デュアルヘッドネットワークアーキテクチャ

# model/network.py
import torch
import torch.nn as nn
import torch.nn.functional as F

class ResidualBlock(nn.Module):
    """残差ブロック"""

    def __init__(self, channels):
        super().__init__()
        self.conv1 = nn.Conv2d(channels, channels, 3, padding=1)
        self.bn1 = nn.BatchNorm2d(channels)
        self.conv2 = nn.Conv2d(channels, channels, 3, padding=1)
        self.bn2 = nn.BatchNorm2d(channels)

    def forward(self, x):
        residual = x
        x = F.relu(self.bn1(self.conv1(x)))
        x = self.bn2(self.conv2(x))
        x = F.relu(x + residual)
        return x


class PolicyValueNetwork(nn.Module):
    """方策-価値デュアルヘッドネットワーク"""

    def __init__(self, board_size=9, input_channels=7, num_filters=64, num_blocks=4):
        super().__init__()
        self.board_size = board_size

        # 初期畳み込み
        self.conv_input = nn.Conv2d(input_channels, num_filters, 3, padding=1)
        self.bn_input = nn.BatchNorm2d(num_filters)

        # 残差ブロック
        self.residual_blocks = nn.ModuleList([
            ResidualBlock(num_filters) for _ in range(num_blocks)
        ])

        # Policy Head
        self.policy_conv = nn.Conv2d(num_filters, 2, 1)
        self.policy_bn = nn.BatchNorm2d(2)
        self.policy_fc = nn.Linear(2 * board_size * board_size, board_size * board_size + 1)

        # Value Head
        self.value_conv = nn.Conv2d(num_filters, 1, 1)
        self.value_bn = nn.BatchNorm2d(1)
        self.value_fc1 = nn.Linear(board_size * board_size, 64)
        self.value_fc2 = nn.Linear(64, 1)

    def forward(self, x):
        # 共有バックボーン
        x = F.relu(self.bn_input(self.conv_input(x)))
        for block in self.residual_blocks:
            x = block(x)

        # Policy Head
        policy = F.relu(self.policy_bn(self.policy_conv(x)))
        policy = policy.view(policy.size(0), -1)
        policy = self.policy_fc(policy)
        policy = F.log_softmax(policy, dim=1)

        # Value Head
        value = F.relu(self.value_bn(self.value_conv(x)))
        value = value.view(value.size(0), -1)
        value = F.relu(self.value_fc1(value))
        value = torch.tanh(self.value_fc2(value))

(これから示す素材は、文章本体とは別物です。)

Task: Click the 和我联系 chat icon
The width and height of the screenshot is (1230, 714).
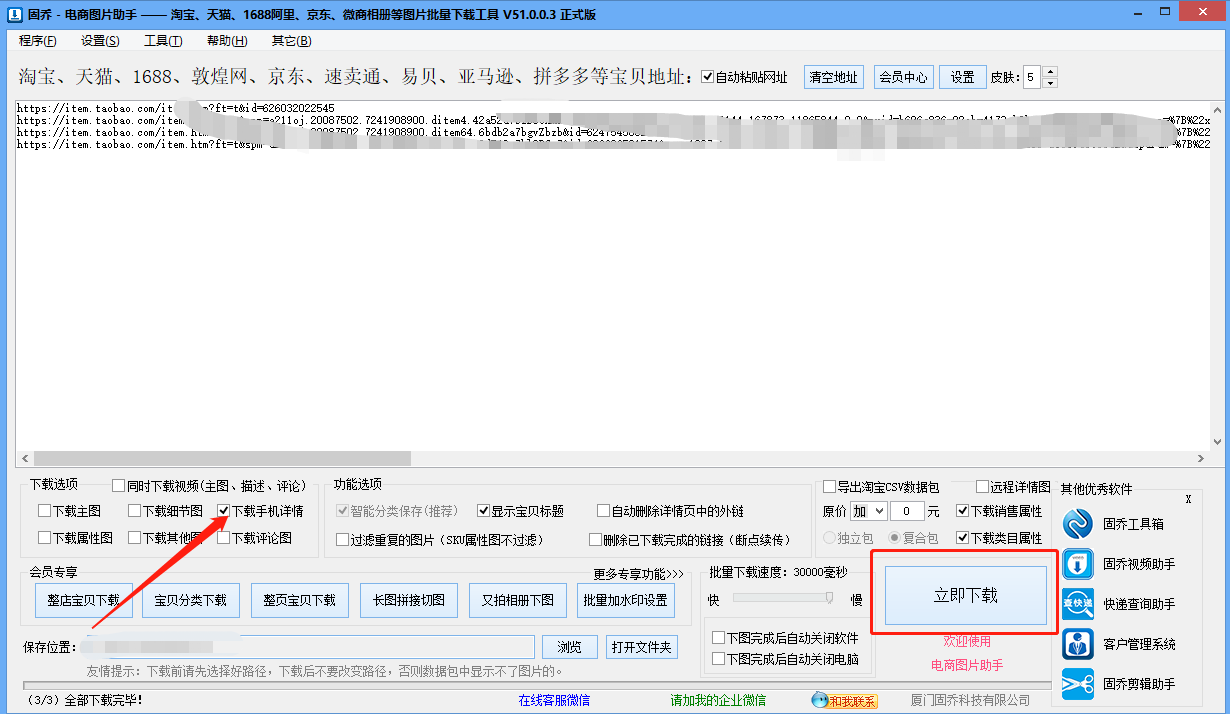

        return policy, value


def create_network(board_size=9):
    """ネットワークを作成"""
    return PolicyValueNetwork(
        board_size=board_size,
        input_channels=7,
        num_filters=64,
        num_blocks=4
    )

ステップ4：MCTS実装

ノードクラス

# mcts/node.py
import numpy as np

class MCTSNode:
    """MCTSノード"""

    def __init__(self, prior=0.0):
        self.visit_count = 0
        self.value_sum = 0.0
        self.prior = prior
        self.children = {}

    @property
    def value(self):
        if self.visit_count == 0:
            return 0.0
        return self.value_sum / self.visit_count

    def expand(self, policy, legal_moves):
        """ノードを展開"""
        for move in legal_moves:
            if move not in self.children:
                idx = move[0] * 9 + move[1] if move[0] >= 0 else 81
                self.children[move] = MCTSNode(prior=np.exp(policy[idx]))

    def select_child(self, c_puct=1.5):
        """PUCTで子ノードを選択"""
        best_score = -float('inf')
        best_move = None
        best_child = None

        sqrt_total = np.sqrt(max(1, self.visit_count))

        for move, child in self.children.items():
            if child.visit_count > 0:
                q_value = child.value
            else:
                q_value = 0.0

            u_value = c_puct * child.prior * sqrt_total / (1 + child.visit_count)
            score = q_value + u_value

            if score > best_score:
                best_score = score
                best_move = move
                best_child = child

        return best_move, best_child

探索の実装

# mcts/search.py
import numpy as np
import torch
from .node import MCTSNode

class MCTS:
    """モンテカルロ木探索"""

    def __init__(self, network, board_size=9, num_simulations=100, c_puct=1.5):
        self.network = network
        self.board_size = board_size
        self.num_simulations = num_simulations
        self.c_puct = c_puct

    def search(self, board, add_noise=False):
        """MCTS探索を実行"""
        root = MCTSNode()

        # ルートノードを評価
        policy, value = self.evaluate(board)
        legal_moves = board.get_legal_moves()
        root.expand(policy, legal_moves)

        # ディリクレノイズを追加（訓練時）
        if add_noise:
            self.add_dirichlet_noise(root)

        # シミュレーションを実行
        for _ in range(self.num_simulations):
            node = root
            scratch_board = board.copy()
            path = [node]

            # Selection
            while node.children and scratch_board.get_legal_moves():
                move, node = node.select_child(self.c_puct)
                if move[0] >= 0:
                    scratch_board.play(move[0], move[1])
                else:
                    scratch_board.pass_move()
                path.append(node)

                if scratch_board.is_game_over():
                    break

            # Expansion + Evaluation
            if not scratch_board.is_game_over():
                policy, value = self.evaluate(scratch_board)
                legal_moves = scratch_board.get_legal_moves()
                if legal_moves:
                    node.expand(policy, legal_moves)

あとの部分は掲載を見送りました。